- [Stored records]
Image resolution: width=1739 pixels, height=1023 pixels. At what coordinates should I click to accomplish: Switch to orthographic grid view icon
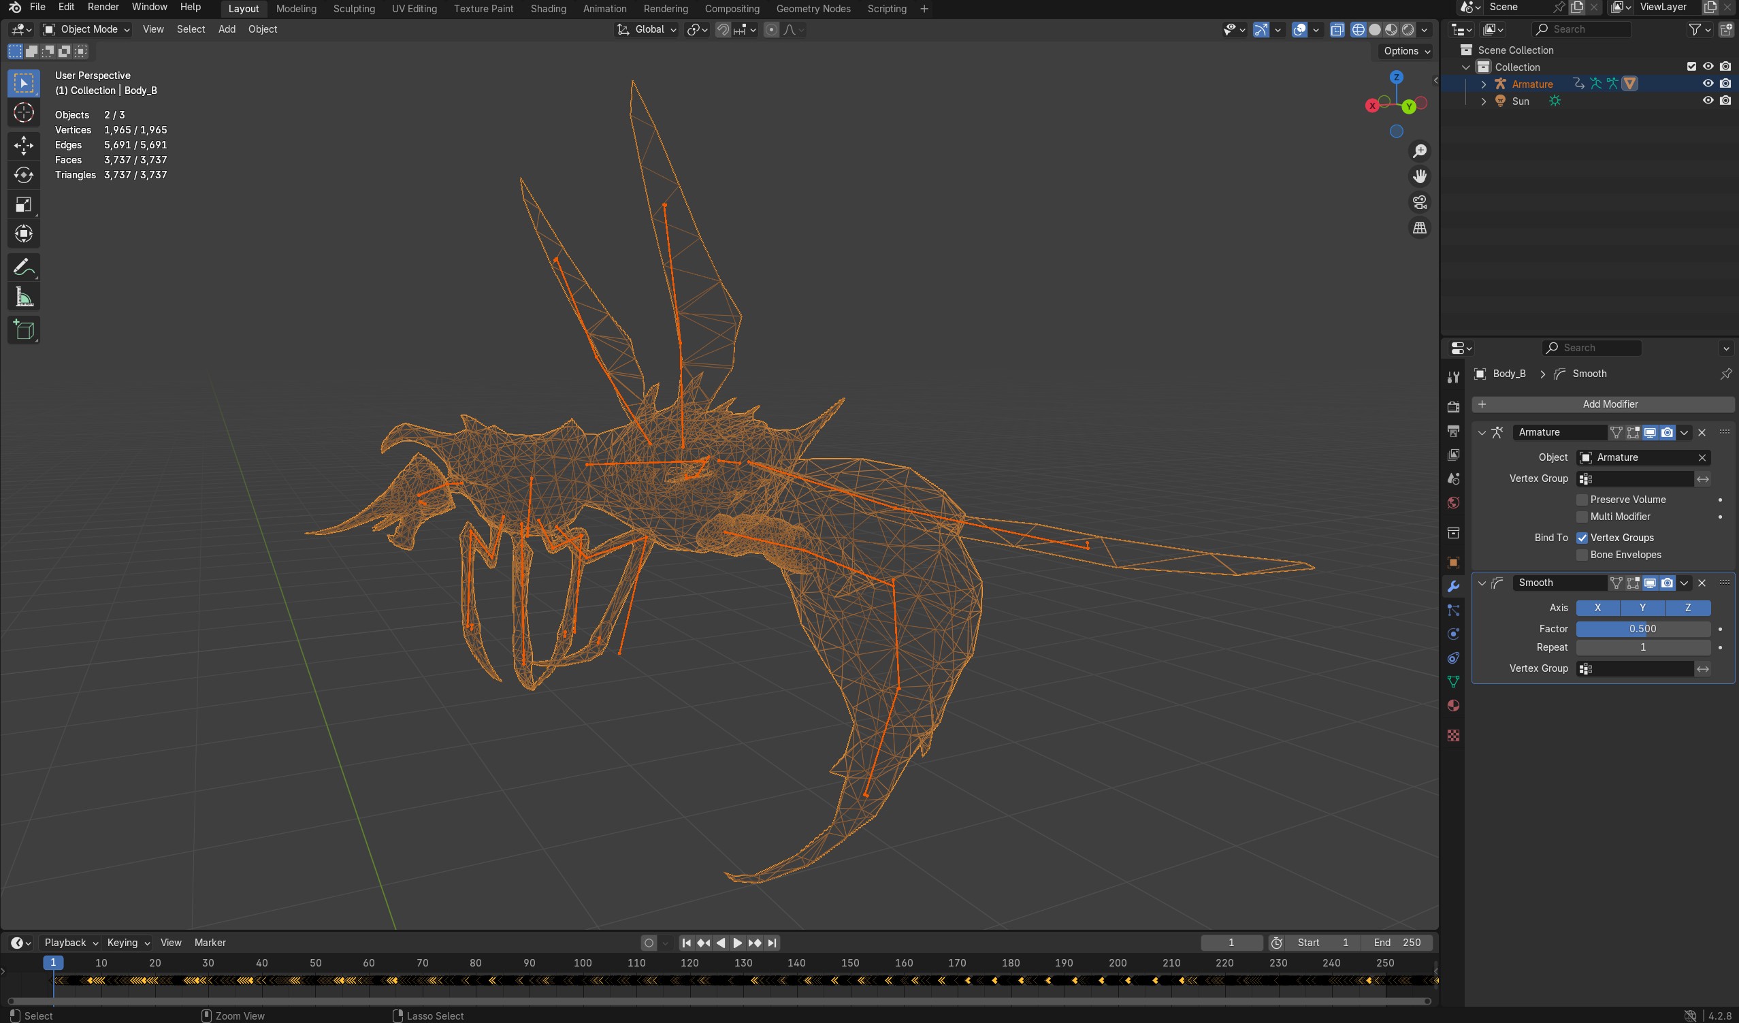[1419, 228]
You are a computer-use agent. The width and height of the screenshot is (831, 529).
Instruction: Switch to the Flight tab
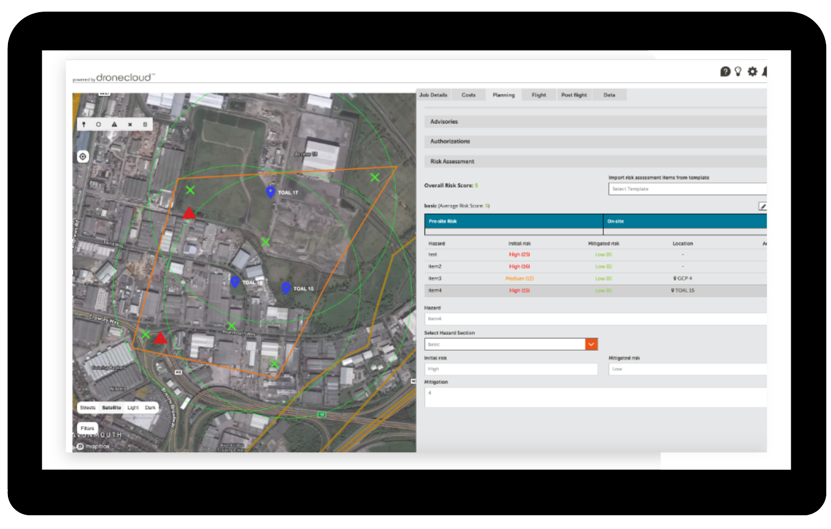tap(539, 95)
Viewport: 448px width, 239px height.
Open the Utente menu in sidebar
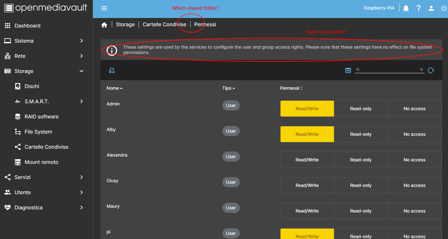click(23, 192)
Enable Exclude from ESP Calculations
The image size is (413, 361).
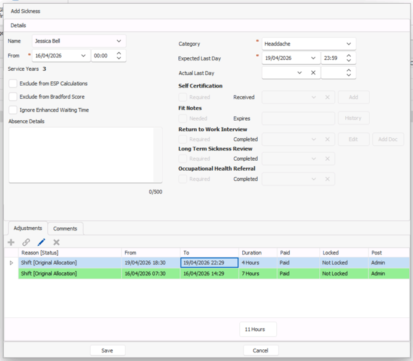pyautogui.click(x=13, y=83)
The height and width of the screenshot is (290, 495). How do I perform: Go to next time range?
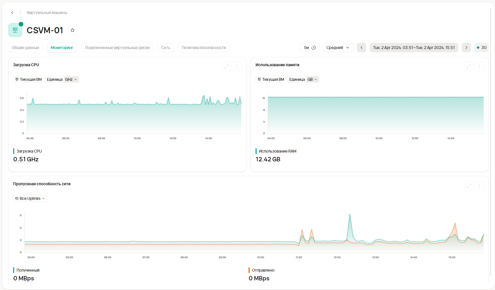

- [Written request] Extract the text of each entry above line for line, without changing any wording, and leave out the pictures.

- [Full response]
Image resolution: width=1739 pixels, height=1023 pixels. At what coordinates should I click to accomplish: Switch to orthographic grid view icon
[1419, 228]
You are a computer-use agent. The width and height of the screenshot is (831, 529).
Instruction: Switch to the Flight tab
tap(539, 95)
Viewport: 448px width, 239px height.
Open the Utente menu in sidebar
click(23, 192)
Enable Exclude from ESP Calculations
The image size is (413, 361).
pyautogui.click(x=13, y=83)
The height and width of the screenshot is (290, 495). How do I perform: Go to next time range?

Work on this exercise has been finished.